Selection ▸
--- --- ---
"What Have They Done to My Song Ma" is a song written and performed by Melanie Safka. It was co-written by HM Saffer II, a notable American painter and musician who worked for Warner Brothers Productions. 

It was released in 1970 as the B-side of Melanie's "Ruby Tuesday" single and included on the album Candles in the Rain. The single reached the number 39 in the United Kingdom and peaked within the top 20 in Norway and the Wallonia region of Belgium.

Other artists have recorded it as "Look What They've Done to My Song Ma", after the song's first line, and this title is used on the music page at Melanie's website.

Cover versions

Daliah Lavi recorded a successful German version of the song in 1971 and Ray Charles released a cover (as "Look What They've Done to My Song, Ma") in 1972. It has also been tackled by many other artists, including Nina Simone, the New Seekers, and Billie Jo Spears. The New Seekers' version topped the New Zealand Singles Chart and reached the top 10 in Australia, Canada, and on the US Billboard Easy Listening chart.
--- --- ---
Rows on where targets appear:
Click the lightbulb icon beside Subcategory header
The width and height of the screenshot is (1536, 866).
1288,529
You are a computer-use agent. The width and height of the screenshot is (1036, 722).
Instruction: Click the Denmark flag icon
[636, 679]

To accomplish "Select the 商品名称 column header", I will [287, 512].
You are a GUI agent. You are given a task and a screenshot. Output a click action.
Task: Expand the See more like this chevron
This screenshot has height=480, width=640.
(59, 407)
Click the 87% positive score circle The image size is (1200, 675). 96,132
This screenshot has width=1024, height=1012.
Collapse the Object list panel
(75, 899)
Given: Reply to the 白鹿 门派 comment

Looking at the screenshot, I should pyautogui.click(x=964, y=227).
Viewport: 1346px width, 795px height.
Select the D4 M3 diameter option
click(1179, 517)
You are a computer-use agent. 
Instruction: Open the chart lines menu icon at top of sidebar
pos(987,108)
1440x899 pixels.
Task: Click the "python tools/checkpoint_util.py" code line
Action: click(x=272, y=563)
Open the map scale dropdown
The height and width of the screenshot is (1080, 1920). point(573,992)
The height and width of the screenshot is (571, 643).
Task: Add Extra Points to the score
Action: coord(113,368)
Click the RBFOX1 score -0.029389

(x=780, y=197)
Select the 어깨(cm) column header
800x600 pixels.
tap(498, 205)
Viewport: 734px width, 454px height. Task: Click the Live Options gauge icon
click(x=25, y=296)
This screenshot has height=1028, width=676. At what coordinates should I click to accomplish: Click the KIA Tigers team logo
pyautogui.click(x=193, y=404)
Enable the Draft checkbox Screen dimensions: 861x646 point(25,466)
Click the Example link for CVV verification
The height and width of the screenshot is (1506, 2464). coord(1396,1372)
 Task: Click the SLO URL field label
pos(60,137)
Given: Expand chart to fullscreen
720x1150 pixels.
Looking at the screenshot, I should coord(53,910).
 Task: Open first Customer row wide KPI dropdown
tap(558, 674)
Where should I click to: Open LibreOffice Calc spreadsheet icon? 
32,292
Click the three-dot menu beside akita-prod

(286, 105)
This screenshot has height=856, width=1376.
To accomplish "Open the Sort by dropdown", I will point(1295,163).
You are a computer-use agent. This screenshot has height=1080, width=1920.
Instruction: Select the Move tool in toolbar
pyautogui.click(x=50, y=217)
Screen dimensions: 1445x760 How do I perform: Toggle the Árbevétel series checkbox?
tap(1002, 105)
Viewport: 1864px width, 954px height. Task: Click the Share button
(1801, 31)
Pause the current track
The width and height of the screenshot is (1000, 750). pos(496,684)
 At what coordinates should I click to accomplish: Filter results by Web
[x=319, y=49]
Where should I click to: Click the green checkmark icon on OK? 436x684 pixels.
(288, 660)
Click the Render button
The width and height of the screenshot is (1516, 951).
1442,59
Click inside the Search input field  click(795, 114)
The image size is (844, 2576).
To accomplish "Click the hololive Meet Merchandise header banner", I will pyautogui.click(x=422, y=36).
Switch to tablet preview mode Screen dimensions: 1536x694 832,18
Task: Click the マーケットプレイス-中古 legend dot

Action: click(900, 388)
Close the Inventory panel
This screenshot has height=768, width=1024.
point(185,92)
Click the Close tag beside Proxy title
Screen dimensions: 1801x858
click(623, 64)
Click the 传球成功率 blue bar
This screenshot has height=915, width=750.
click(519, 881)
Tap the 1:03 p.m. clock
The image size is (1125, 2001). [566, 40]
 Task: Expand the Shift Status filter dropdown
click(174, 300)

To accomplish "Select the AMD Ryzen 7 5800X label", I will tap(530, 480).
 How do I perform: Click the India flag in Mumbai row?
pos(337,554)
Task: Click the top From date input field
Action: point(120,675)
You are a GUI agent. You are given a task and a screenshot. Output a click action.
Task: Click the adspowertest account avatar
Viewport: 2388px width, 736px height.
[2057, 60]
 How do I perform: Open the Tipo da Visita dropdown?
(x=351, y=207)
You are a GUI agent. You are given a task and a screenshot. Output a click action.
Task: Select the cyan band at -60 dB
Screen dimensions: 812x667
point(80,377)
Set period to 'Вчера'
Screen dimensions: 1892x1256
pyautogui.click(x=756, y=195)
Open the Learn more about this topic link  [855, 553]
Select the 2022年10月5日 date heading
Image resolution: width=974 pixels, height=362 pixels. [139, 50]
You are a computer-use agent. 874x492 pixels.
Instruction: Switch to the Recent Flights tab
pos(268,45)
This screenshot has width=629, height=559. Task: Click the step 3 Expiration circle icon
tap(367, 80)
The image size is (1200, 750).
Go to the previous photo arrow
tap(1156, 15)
--- --- ---
What is asked ▸
#1 Rewrite the stretch of the song article from "Other artists have" through "at Melanie's website.", changing "music page" to "discography page".
#2 Decide whether each statement agrees with the song article, answering yes or no and quoting the words that settle it: (a) The song was released as the A-side of the "Ruby Tuesday" single. (b) The New Seekers' version reached number one on the New Zealand Singles Chart. (c) Daliah Lavi recorded a French version of the song.

Per-task answers ▸
#1
Other artists have recorded it as "Look What They've Done to My Song Ma", after the song's first line, and this title is used on the discography page at Melanie's website.

#2
(a) No: "released in 1970 as the B-side of Melanie's "Ruby Tuesday" single"
(b) Yes: "The New Seekers' version topped the New Zealand Singles Chart"
(c) No: "Daliah Lavi recorded a successful German version of the song in 1971"